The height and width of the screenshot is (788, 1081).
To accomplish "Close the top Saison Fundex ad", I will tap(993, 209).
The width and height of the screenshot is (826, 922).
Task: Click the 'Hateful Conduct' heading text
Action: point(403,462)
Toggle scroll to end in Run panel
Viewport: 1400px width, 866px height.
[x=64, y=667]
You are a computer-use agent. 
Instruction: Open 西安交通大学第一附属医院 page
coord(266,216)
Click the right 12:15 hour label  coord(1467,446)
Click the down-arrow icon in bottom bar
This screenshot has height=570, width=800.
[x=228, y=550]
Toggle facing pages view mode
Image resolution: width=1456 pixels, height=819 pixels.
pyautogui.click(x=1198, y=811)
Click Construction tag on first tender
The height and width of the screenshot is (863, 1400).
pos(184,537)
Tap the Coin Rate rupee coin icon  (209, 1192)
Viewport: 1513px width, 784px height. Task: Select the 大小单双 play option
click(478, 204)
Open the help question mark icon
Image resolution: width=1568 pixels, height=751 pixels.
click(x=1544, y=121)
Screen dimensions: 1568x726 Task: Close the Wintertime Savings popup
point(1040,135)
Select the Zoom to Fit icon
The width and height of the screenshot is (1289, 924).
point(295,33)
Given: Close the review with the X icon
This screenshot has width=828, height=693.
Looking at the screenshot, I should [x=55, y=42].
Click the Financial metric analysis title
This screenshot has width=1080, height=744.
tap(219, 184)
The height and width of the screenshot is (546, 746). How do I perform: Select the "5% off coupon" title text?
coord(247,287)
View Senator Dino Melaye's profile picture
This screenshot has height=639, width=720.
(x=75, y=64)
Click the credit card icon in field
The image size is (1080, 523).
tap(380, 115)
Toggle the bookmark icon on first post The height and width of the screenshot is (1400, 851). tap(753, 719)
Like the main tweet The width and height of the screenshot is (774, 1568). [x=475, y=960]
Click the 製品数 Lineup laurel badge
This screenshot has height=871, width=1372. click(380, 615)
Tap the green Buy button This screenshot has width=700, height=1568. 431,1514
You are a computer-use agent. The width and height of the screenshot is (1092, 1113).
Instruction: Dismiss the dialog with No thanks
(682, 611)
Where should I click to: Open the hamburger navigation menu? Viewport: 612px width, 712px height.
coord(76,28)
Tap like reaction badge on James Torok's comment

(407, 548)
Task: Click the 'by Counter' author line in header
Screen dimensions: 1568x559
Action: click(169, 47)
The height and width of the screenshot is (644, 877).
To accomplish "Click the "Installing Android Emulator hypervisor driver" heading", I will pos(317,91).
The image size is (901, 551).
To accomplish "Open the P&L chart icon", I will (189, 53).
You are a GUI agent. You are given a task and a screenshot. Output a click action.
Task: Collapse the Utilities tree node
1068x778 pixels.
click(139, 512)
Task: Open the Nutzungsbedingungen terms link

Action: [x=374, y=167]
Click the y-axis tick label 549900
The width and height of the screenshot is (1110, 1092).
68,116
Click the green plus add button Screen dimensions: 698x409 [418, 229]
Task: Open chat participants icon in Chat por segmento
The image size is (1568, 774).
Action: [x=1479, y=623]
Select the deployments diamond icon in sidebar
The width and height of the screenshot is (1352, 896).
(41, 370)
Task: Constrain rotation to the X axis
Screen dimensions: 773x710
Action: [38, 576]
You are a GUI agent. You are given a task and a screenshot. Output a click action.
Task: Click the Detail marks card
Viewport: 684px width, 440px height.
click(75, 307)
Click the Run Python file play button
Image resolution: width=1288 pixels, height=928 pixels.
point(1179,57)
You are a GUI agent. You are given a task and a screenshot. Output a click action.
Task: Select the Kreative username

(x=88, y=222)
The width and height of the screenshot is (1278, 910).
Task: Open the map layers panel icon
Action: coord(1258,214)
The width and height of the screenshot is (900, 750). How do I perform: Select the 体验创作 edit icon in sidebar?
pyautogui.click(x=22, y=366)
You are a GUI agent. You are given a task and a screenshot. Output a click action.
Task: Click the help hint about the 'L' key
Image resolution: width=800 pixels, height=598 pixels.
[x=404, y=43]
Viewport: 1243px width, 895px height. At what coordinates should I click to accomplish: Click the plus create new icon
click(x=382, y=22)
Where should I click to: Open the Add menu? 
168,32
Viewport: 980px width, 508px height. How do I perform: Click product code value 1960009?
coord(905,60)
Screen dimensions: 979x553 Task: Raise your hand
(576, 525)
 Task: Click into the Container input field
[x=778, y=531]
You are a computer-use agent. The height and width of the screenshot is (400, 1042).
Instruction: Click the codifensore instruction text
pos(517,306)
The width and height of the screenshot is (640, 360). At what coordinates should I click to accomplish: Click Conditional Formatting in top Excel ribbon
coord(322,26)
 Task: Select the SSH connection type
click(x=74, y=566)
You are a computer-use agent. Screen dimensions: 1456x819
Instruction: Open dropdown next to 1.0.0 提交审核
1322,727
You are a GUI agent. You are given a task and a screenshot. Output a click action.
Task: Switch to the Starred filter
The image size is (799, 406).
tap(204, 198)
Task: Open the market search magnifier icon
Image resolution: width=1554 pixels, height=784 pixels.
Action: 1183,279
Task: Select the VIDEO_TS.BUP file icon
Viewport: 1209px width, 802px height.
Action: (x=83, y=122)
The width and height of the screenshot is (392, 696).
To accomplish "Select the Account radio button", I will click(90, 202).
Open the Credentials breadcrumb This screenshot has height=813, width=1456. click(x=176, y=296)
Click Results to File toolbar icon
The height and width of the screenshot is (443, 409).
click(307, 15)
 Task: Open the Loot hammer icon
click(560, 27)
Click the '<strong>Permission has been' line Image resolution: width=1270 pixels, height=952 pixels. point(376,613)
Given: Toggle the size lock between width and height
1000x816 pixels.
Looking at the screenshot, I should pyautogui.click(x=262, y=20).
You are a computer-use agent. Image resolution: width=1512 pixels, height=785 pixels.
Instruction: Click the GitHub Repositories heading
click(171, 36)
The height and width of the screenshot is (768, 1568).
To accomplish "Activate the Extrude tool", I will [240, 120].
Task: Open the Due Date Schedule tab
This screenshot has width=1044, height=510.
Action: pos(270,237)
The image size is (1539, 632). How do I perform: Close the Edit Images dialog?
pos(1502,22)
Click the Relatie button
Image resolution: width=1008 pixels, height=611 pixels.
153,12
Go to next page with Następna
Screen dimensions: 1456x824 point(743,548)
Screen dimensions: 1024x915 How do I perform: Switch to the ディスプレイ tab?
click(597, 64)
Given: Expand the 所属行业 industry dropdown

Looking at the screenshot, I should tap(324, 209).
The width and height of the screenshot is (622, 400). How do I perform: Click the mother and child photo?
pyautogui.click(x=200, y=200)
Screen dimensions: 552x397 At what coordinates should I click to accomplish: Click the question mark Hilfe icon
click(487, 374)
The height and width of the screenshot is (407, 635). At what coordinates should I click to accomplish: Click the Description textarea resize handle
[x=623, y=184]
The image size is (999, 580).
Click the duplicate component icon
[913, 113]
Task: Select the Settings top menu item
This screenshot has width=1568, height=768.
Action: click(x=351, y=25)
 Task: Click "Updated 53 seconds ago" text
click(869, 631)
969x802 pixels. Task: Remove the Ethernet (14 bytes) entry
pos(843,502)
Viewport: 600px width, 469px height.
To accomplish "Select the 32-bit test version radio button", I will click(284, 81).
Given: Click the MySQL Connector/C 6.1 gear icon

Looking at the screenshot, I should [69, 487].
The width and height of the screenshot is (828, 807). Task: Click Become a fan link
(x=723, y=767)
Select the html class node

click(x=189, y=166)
-------
_Instructions to follow_. Render every line of the entries above as a JSON list of strings, with one string per line and blank lines omitted.

_Written response_.
[
  "The height and width of the screenshot is (788, 1081).",
  "To accomplish \"Close the top Saison Fundex ad\", I will tap(993, 209).",
  "The width and height of the screenshot is (826, 922).",
  "Task: Click the 'Hateful Conduct' heading text",
  "Action: point(403,462)",
  "Toggle scroll to end in Run panel",
  "Viewport: 1400px width, 866px height.",
  "[x=64, y=667]",
  "You are a computer-use agent. ",
  "Instruction: Open 西安交通大学第一附属医院 page",
  "coord(266,216)",
  "Click the right 12:15 hour label  coord(1467,446)",
  "Click the down-arrow icon in bottom bar",
  "This screenshot has height=570, width=800.",
  "[x=228, y=550]",
  "Toggle facing pages view mode",
  "Image resolution: width=1456 pixels, height=819 pixels.",
  "pyautogui.click(x=1198, y=811)",
  "Click Construction tag on first tender",
  "The height and width of the screenshot is (863, 1400).",
  "pos(184,537)",
  "Tap the Coin Rate rupee coin icon  (209, 1192)",
  "Viewport: 1513px width, 784px height. Task: Select the 大小单双 play option",
  "click(478, 204)",
  "Open the help question mark icon",
  "Image resolution: width=1568 pixels, height=751 pixels.",
  "click(x=1544, y=121)",
  "Screen dimensions: 1568x726 Task: Close the Wintertime Savings popup",
  "point(1040,135)",
  "Select the Zoom to Fit icon",
  "The width and height of the screenshot is (1289, 924).",
  "point(295,33)",
  "Given: Close the review with the X icon",
  "This screenshot has width=828, height=693.",
  "Looking at the screenshot, I should [x=55, y=42].",
  "Click the Financial metric analysis title",
  "This screenshot has width=1080, height=744.",
  "tap(219, 184)",
  "The height and width of the screenshot is (546, 746). How do I perform: Select the \"5% off coupon\" title text?",
  "coord(247,287)",
  "View Senator Dino Melaye's profile picture",
  "This screenshot has height=639, width=720.",
  "(x=75, y=64)",
  "Click the credit card icon in field",
  "The image size is (1080, 523).",
  "tap(380, 115)",
  "Toggle the bookmark icon on first post The height and width of the screenshot is (1400, 851). tap(753, 719)",
  "Like the main tweet The width and height of the screenshot is (774, 1568). [x=475, y=960]",
  "Click the 製品数 Lineup laurel badge",
  "This screenshot has height=871, width=1372. click(380, 615)",
  "Tap the green Buy button This screenshot has width=700, height=1568. 431,1514",
  "You are a computer-use agent. The width and height of the screenshot is (1092, 1113).",
  "Instruction: Dismiss the dialog with No thanks",
  "(682, 611)",
  "Where should I click to: Open the hamburger navigation menu? Viewport: 612px width, 712px height.",
  "coord(76,28)",
  "Tap like reaction badge on James Torok's comment",
  "(407, 548)",
  "Task: Click the 'by Counter' author line in header",
  "Screen dimensions: 1568x559",
  "Action: click(169, 47)",
  "The height and width of the screenshot is (644, 877).",
  "To accomplish \"Click the \"Installing Android Emulator hypervisor driver\" heading\", I will pos(317,91).",
  "The image size is (901, 551).",
  "To accomplish \"Open the P&L chart icon\", I will (189, 53).",
  "You are a GUI agent. You are given a task and a screenshot. Output a click action.",
  "Task: Collapse the Utilities tree node",
  "1068x778 pixels.",
  "click(139, 512)",
  "Task: Open the Nutzungsbedingungen terms link",
  "Action: [x=374, y=167]",
  "Click the y-axis tick label 549900",
  "The width and height of the screenshot is (1110, 1092).",
  "68,116",
  "Click the green plus add button Screen dimensions: 698x409 [418, 229]",
  "Task: Open chat participants icon in Chat por segmento",
  "The image size is (1568, 774).",
  "Action: [x=1479, y=623]",
  "Select the deployments diamond icon in sidebar",
  "The width and height of the screenshot is (1352, 896).",
  "(41, 370)",
  "Task: Constrain rotation to the X axis",
  "Screen dimensions: 773x710",
  "Action: [38, 576]",
  "You are a GUI agent. You are given a task and a screenshot. Output a click action.",
  "Task: Click the Detail marks card",
  "Viewport: 684px width, 440px height.",
  "click(75, 307)",
  "Click the Run Python file play button",
  "Image resolution: width=1288 pixels, height=928 pixels.",
  "point(1179,57)",
  "You are a GUI agent. You are given a task and a screenshot. Output a click action.",
  "Task: Select the Kreative username",
  "(x=88, y=222)",
  "The width and height of the screenshot is (1278, 910).",
  "Task: Open the map layers panel icon",
  "Action: coord(1258,214)",
  "The width and height of the screenshot is (900, 750). How do I perform: Select the 体验创作 edit icon in sidebar?",
  "pyautogui.click(x=22, y=366)",
  "You are a GUI agent. You are given a task and a screenshot. Output a click action.",
  "Task: Click the help hint about the 'L' key",
  "Image resolution: width=800 pixels, height=598 pixels.",
  "[x=404, y=43]",
  "Viewport: 1243px width, 895px height. At what coordinates should I click to accomplish: Click the plus create new icon",
  "click(x=382, y=22)",
  "Where should I click to: Open the Add menu? ",
  "168,32",
  "Viewport: 980px width, 508px height. How do I perform: Click product code value 1960009?",
  "coord(905,60)",
  "Screen dimensions: 979x553 Task: Raise your hand",
  "(576, 525)",
  " Task: Click into the Container input field",
  "[x=778, y=531]",
  "You are a computer-use agent. The height and width of the screenshot is (400, 1042).",
  "Instruction: Click the codifensore instruction text",
  "pos(517,306)",
  "The width and height of the screenshot is (640, 360). At what coordinates should I click to accomplish: Click Conditional Formatting in top Excel ribbon",
  "coord(322,26)",
  " Task: Select the SSH connection type",
  "click(x=74, y=566)",
  "You are a computer-use agent. Screen dimensions: 1456x819",
  "Instruction: Open dropdown next to 1.0.0 提交审核",
  "1322,727",
  "You are a GUI agent. You are given a task and a screenshot. Output a click action.",
  "Task: Switch to the Starred filter",
  "The image size is (799, 406).",
  "tap(204, 198)",
  "Task: Open the market search magnifier icon",
  "Image resolution: width=1554 pixels, height=784 pixels.",
  "Action: 1183,279",
  "Task: Select the VIDEO_TS.BUP file icon",
  "Viewport: 1209px width, 802px height.",
  "Action: (x=83, y=122)",
  "The width and height of the screenshot is (392, 696).",
  "To accomplish \"Select the Account radio button\", I will click(90, 202).",
  "Open the Credentials breadcrumb This screenshot has height=813, width=1456. click(x=176, y=296)",
  "Click Results to File toolbar icon",
  "The height and width of the screenshot is (443, 409).",
  "click(307, 15)",
  " Task: Open the Loot hammer icon",
  "click(560, 27)",
  "Click the '<strong>Permission has been' line Image resolution: width=1270 pixels, height=952 pixels. point(376,613)",
  "Given: Toggle the size lock between width and height",
  "1000x816 pixels.",
  "Looking at the screenshot, I should pyautogui.click(x=262, y=20).",
  "You are a computer-use agent. Image resolution: width=1512 pixels, height=785 pixels.",
  "Instruction: Click the GitHub Repositories heading",
  "click(171, 36)",
  "The height and width of the screenshot is (768, 1568).",
  "To accomplish \"Activate the Extrude tool\", I will [240, 120].",
  "Task: Open the Due Date Schedule tab",
  "This screenshot has width=1044, height=510.",
  "Action: pos(270,237)",
  "The image size is (1539, 632). How do I perform: Close the Edit Images dialog?",
  "pos(1502,22)",
  "Click the Relatie button",
  "Image resolution: width=1008 pixels, height=611 pixels.",
  "153,12",
  "Go to next page with Następna",
  "Screen dimensions: 1456x824 point(743,548)",
  "Screen dimensions: 1024x915 How do I perform: Switch to the ディスプレイ tab?",
  "click(597, 64)",
  "Given: Expand the 所属行业 industry dropdown",
  "Looking at the screenshot, I should tap(324, 209).",
  "The width and height of the screenshot is (622, 400). How do I perform: Click the mother and child photo?",
  "pyautogui.click(x=200, y=200)",
  "Screen dimensions: 552x397 At what coordinates should I click to accomplish: Click the question mark Hilfe icon",
  "click(487, 374)",
  "The height and width of the screenshot is (407, 635). At what coordinates should I click to accomplish: Click the Description textarea resize handle",
  "[x=623, y=184]",
  "The image size is (999, 580).",
  "Click the duplicate component icon",
  "[913, 113]",
  "Task: Select the Settings top menu item",
  "This screenshot has width=1568, height=768.",
  "Action: click(x=351, y=25)",
  " Task: Click \"Updated 53 seconds ago\" text",
  "click(869, 631)",
  "969x802 pixels. Task: Remove the Ethernet (14 bytes) entry",
  "pos(843,502)",
  "Viewport: 600px width, 469px height.",
  "To accomplish \"Select the 32-bit test version radio button\", I will click(284, 81).",
  "Given: Click the MySQL Connector/C 6.1 gear icon",
  "Looking at the screenshot, I should [69, 487].",
  "The width and height of the screenshot is (828, 807). Task: Click Become a fan link",
  "(x=723, y=767)",
  "Select the html class node",
  "click(x=189, y=166)"
]